EXERCISE MATERIAL:
+-------+
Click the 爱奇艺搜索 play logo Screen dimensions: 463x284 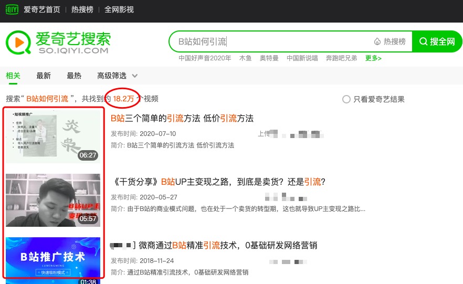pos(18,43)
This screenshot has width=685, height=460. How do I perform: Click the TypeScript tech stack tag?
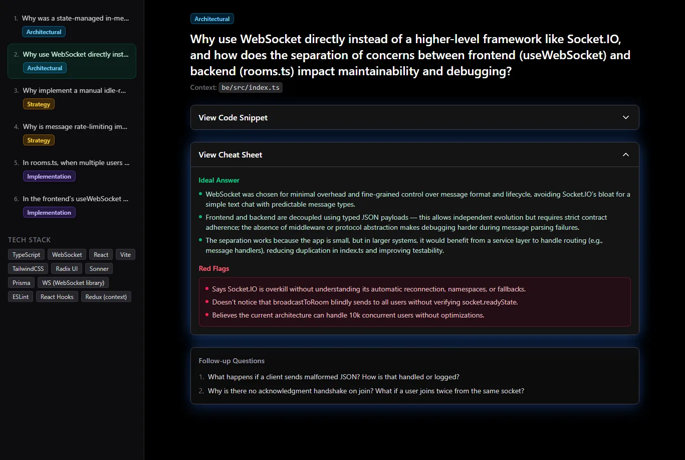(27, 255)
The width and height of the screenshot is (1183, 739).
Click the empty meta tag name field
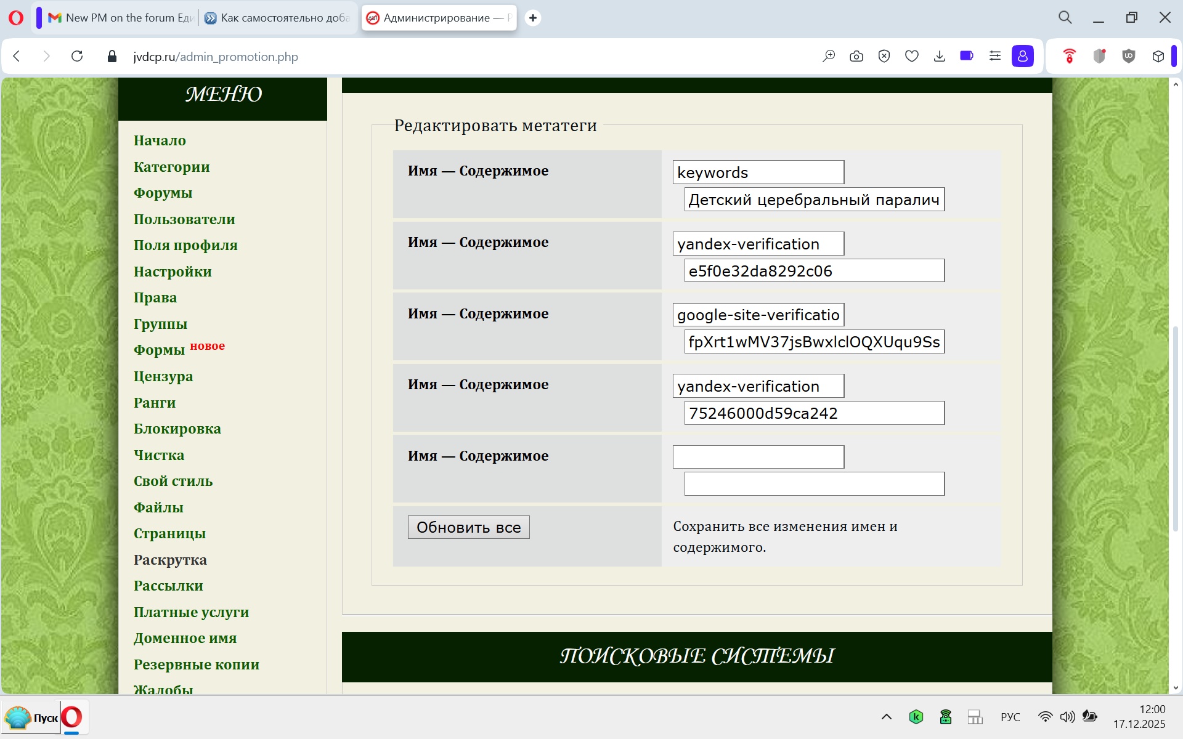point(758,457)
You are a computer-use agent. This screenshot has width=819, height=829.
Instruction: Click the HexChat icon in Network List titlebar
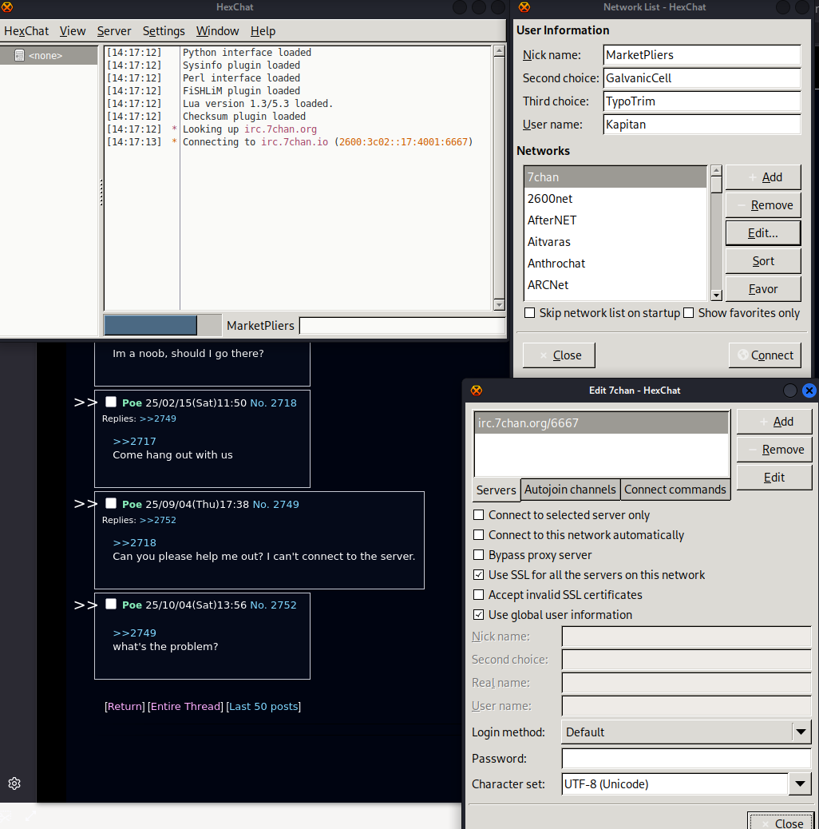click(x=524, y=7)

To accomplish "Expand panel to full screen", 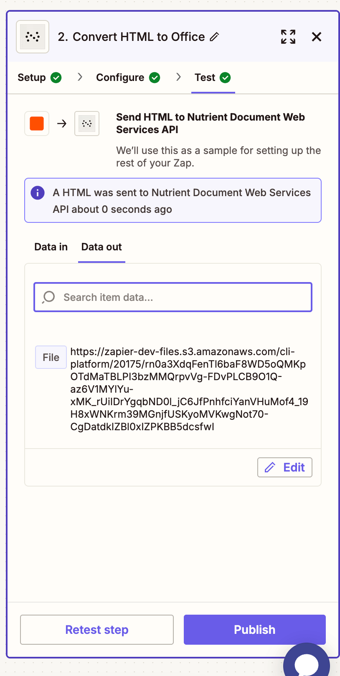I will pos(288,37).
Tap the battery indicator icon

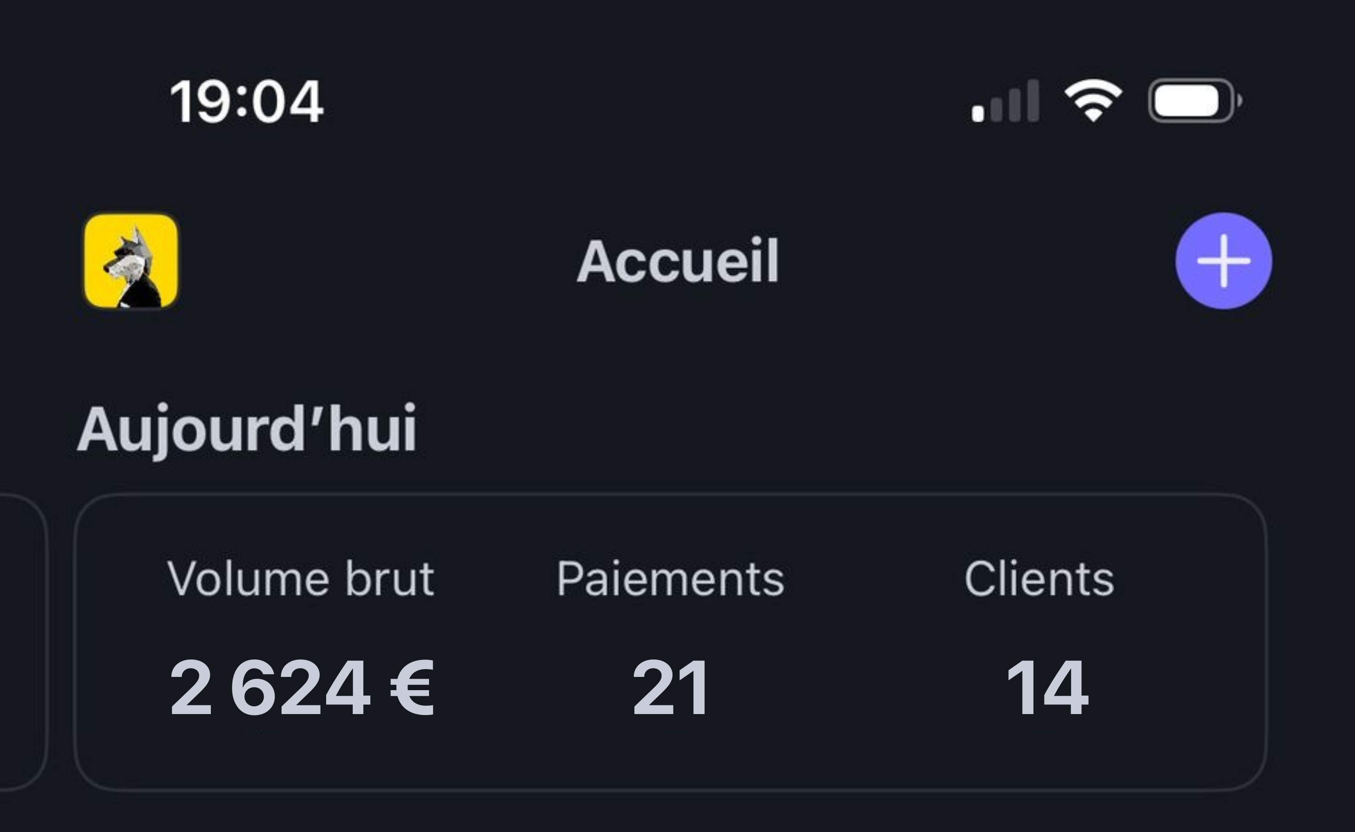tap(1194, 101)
+-------+
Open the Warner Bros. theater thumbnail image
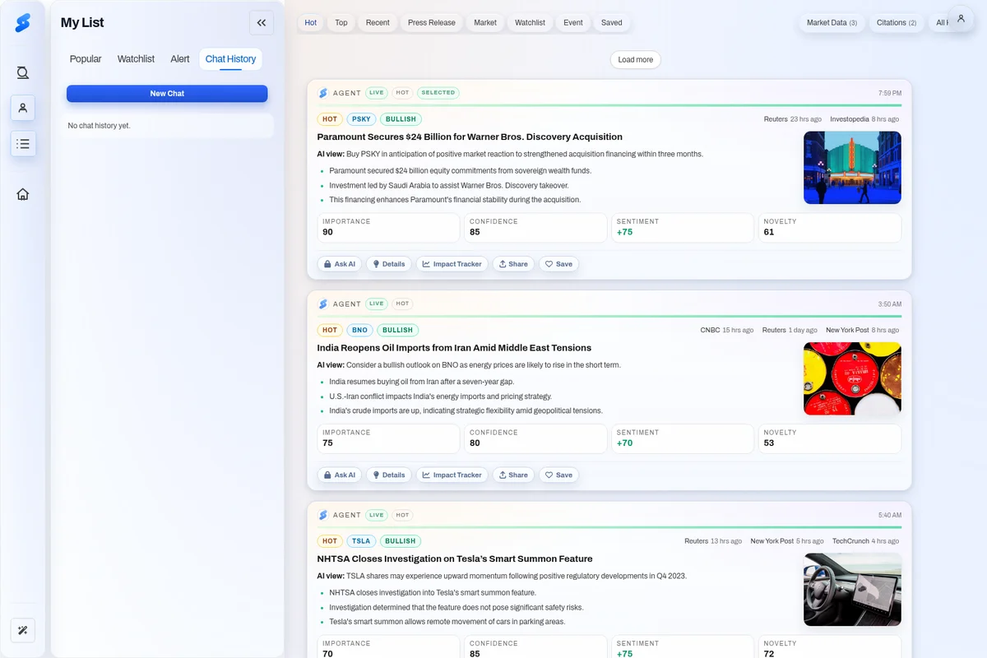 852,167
+-------+
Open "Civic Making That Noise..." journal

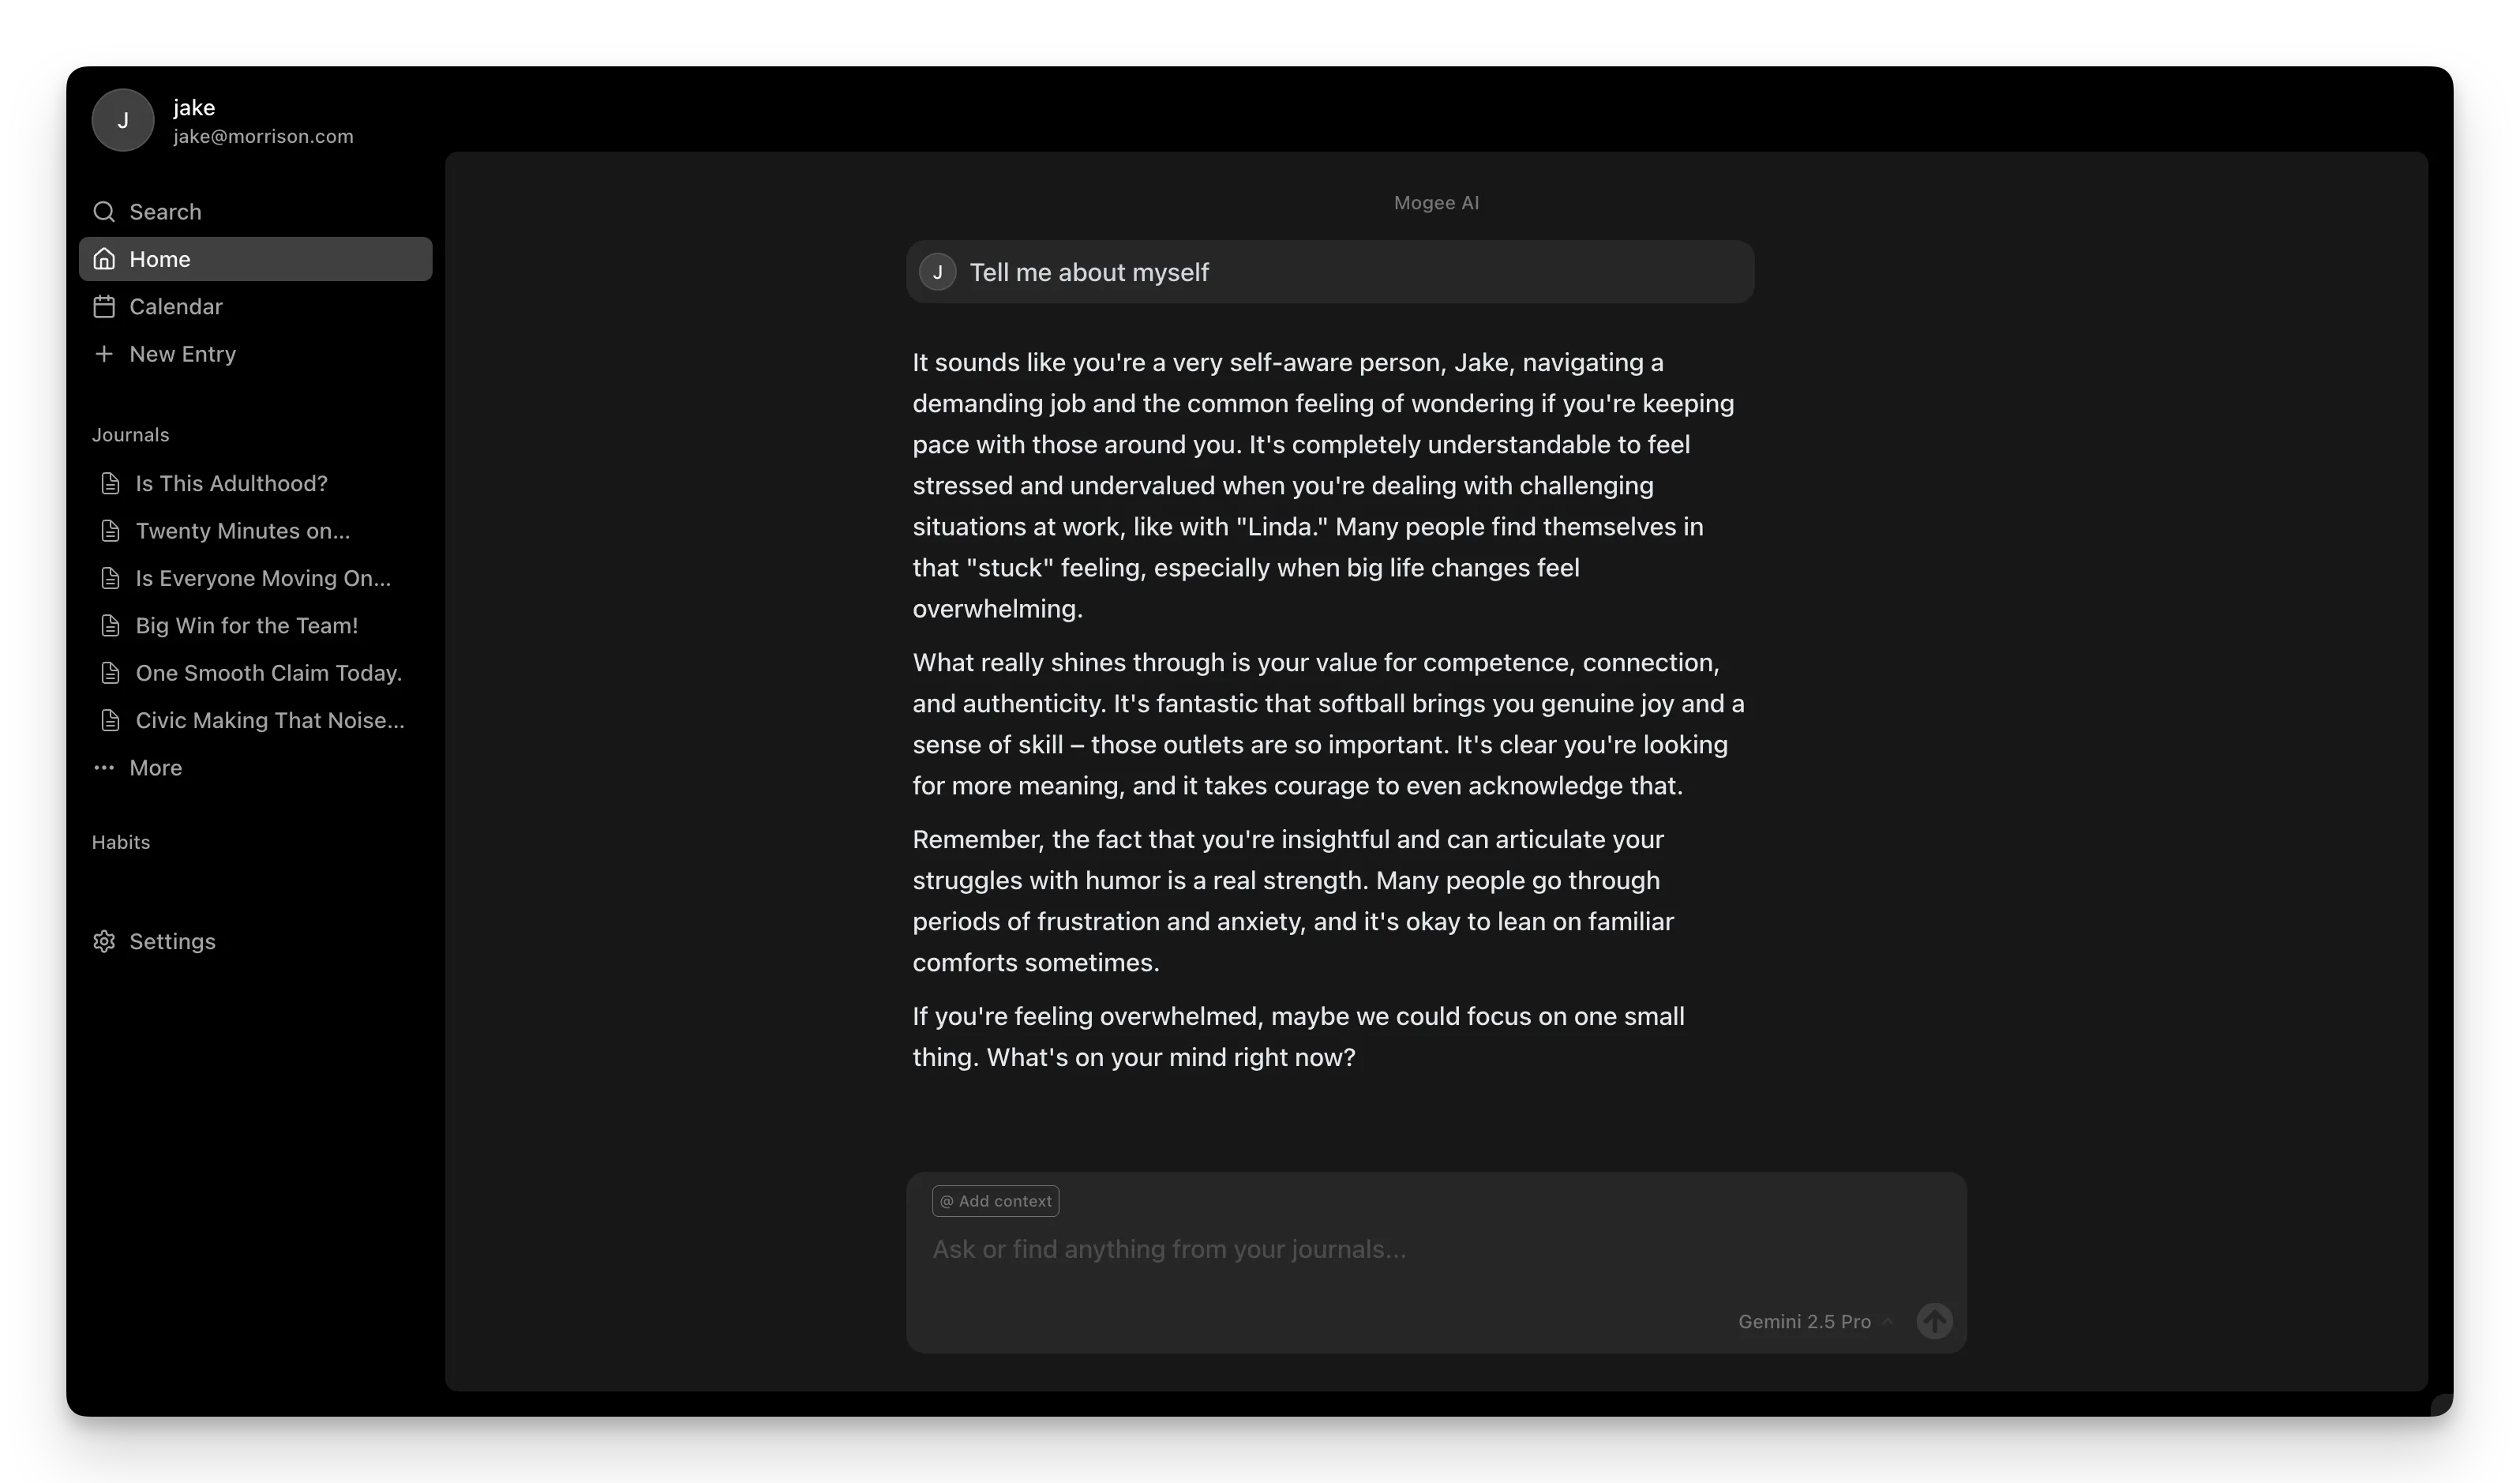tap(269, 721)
+-------+
WORK REQUIRED:
Return every line of the material above that contains the string "width", matching case exactly.

SOLUTION TO THE PROBLEM:
This screenshot has width=685, height=460. How do I perform: Click the TypeScript tech stack tag?
The width and height of the screenshot is (1183, 739).
You are a computer-use agent. This screenshot has width=819, height=829.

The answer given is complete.